Having a single "this works for me so it should work for everyone" is dumb. Like only supporting png as your only image format.


I am ranting slightly out of the scope of my expertise, but I think that 'web bytecode' is putting lipstick on a pig. In fact, I think that the entire web stack is upside down, it is intended to serve a mostly static webpage, perhaps with a counter or a mouse-over effect. And it is doing this well. But to start with the browser, having a nice HTML parser, a DOM tree etc. is nice to have, sometimes. Similar with http, this is a stateless protocol, which again is nice, except if you want state. And on the other side of the connection is the webserver, which today is mostly a glorified front end for a database.

So every time I think about the web, my sense of software design is rebelling. It should just be constructed the other way around, with a nice VM on the client, that contains a browser if it is supposed to present structured hypertext. That communicates to a server over TCP/IP, without reinventing TCP atop of HTTP and a server that is actually tailored to whatever it is supposed to do. ( Before anybody accuses me of advocating Java, I want all of this nicely implemented.) But unfortunately, it is probably a billion users too late to start again from scratch.


I've often had this thought. But I keep coming back to this idea: HTML and CSS are actually a really nice way to describe an interface, for a few reasons:

1. Reusable styles plus case-by-case overrides--very important in a world where graphic design is so central to what we do.
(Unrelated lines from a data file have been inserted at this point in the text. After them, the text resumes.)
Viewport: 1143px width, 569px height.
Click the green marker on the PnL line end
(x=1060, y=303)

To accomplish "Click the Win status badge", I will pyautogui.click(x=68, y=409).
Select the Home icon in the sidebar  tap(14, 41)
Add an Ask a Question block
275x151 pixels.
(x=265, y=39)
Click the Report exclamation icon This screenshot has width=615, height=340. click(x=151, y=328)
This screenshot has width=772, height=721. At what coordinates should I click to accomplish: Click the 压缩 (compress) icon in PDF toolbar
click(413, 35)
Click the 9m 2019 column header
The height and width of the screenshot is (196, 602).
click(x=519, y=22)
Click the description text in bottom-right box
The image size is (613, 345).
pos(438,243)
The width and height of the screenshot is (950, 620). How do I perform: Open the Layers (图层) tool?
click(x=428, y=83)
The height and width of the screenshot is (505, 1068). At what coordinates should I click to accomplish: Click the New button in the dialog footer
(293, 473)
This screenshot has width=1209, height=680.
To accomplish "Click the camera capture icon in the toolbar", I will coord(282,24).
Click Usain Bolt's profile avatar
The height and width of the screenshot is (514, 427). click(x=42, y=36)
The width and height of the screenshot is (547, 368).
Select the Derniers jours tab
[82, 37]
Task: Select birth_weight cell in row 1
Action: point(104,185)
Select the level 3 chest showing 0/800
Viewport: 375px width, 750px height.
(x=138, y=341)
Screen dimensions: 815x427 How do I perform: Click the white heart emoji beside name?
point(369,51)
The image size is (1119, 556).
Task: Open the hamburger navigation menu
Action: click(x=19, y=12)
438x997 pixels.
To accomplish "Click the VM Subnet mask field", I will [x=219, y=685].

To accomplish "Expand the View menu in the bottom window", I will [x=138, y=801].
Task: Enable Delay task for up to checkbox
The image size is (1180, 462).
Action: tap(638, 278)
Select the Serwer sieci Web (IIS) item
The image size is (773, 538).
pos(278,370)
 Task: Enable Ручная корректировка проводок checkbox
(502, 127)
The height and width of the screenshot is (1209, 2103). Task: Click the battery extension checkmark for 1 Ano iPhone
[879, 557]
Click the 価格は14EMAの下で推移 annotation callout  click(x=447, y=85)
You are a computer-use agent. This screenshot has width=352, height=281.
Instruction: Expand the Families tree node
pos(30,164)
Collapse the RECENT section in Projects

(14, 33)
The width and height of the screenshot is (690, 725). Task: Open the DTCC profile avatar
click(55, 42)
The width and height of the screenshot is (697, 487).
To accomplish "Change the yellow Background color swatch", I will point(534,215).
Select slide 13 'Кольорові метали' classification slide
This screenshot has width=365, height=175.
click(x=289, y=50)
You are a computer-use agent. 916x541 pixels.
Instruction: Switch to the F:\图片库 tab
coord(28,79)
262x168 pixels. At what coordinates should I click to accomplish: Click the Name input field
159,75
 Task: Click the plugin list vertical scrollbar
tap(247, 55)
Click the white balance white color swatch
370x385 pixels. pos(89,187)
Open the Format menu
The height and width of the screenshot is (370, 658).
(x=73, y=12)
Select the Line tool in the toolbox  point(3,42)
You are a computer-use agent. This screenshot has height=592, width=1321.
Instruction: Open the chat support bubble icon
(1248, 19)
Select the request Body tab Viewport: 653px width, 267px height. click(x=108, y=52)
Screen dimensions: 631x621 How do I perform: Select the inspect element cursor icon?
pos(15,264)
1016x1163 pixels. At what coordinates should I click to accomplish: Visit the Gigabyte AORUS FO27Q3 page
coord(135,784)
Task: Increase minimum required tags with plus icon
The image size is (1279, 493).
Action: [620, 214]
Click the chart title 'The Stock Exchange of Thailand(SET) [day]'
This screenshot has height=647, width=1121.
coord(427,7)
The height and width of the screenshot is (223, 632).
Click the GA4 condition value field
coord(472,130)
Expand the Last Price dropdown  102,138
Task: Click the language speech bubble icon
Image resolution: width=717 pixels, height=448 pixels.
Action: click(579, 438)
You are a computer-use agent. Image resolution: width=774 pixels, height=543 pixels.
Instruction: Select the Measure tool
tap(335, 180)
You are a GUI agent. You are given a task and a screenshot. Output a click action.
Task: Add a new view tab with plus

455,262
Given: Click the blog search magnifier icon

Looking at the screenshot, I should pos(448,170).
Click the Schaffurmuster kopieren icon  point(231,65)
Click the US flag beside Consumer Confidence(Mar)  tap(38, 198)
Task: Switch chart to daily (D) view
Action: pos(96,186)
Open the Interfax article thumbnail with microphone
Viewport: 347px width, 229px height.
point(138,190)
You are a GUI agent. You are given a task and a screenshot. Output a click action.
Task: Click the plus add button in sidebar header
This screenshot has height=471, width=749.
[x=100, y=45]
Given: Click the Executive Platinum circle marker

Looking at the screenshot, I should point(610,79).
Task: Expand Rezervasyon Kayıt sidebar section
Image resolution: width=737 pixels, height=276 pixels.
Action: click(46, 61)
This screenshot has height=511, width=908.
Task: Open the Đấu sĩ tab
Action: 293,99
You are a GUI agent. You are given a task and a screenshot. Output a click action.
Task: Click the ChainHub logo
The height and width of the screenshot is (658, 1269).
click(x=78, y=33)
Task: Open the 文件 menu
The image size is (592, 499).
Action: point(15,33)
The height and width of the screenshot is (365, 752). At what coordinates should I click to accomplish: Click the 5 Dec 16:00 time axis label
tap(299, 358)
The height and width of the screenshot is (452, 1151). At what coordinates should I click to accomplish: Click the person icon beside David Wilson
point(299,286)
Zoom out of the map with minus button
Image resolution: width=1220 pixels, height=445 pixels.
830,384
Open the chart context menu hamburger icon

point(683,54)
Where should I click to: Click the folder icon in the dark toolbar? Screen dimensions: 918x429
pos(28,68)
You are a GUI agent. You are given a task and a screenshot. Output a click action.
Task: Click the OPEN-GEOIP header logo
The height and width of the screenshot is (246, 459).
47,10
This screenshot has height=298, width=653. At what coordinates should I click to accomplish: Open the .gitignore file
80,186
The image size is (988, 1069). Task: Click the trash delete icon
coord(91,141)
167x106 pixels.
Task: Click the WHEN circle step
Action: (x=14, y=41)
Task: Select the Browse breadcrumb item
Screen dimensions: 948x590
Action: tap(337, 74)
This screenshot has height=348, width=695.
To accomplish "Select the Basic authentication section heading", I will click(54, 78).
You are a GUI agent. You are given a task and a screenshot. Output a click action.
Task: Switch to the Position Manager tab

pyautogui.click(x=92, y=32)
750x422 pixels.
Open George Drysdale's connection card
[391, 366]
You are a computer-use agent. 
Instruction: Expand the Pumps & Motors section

To me, CSS beats your typical GUI builder any day.

2. Flow. HTML/CSS have a sophisticated model for automatically flowing text and sizing elements to fit. The content below gets pushed down by the content above, automatically and as much as necessary. Other GUI models have similar things, but I prefer the web's take on it.

3. URLs. These are a beautiful concept. A string that uniquely identifies a certain resource, be that resource a document, a certain screen in an interactive interface, a record, whatever.

Now, you might say you could build all these things into your ideal client. But if you did, what would you have? Seems to me you'd have a web browser.

I do agree with your argument about the network protocols, though. We started with TCP, then we put HTTP on top of it to transfer documents. Then we started sending lots of HTTP requests back and forth for interactivity, and even having the client poll the server as a hack for pushing. Like you said, it started to look like TCP on top of HTTP on top of TCP.

But now we have websockets, which in my opinion is a pretty lean and mean protocol on top of TCP. I like to think of it as regular TCP with a few conveniences like negotiation. Granted, it is not in use everywhere, and I still use the TCP-on-top-of-HTTP-on-top-of-TCP approach for most of my stuff, mostly out of technical conservatism. But I think it'll get there.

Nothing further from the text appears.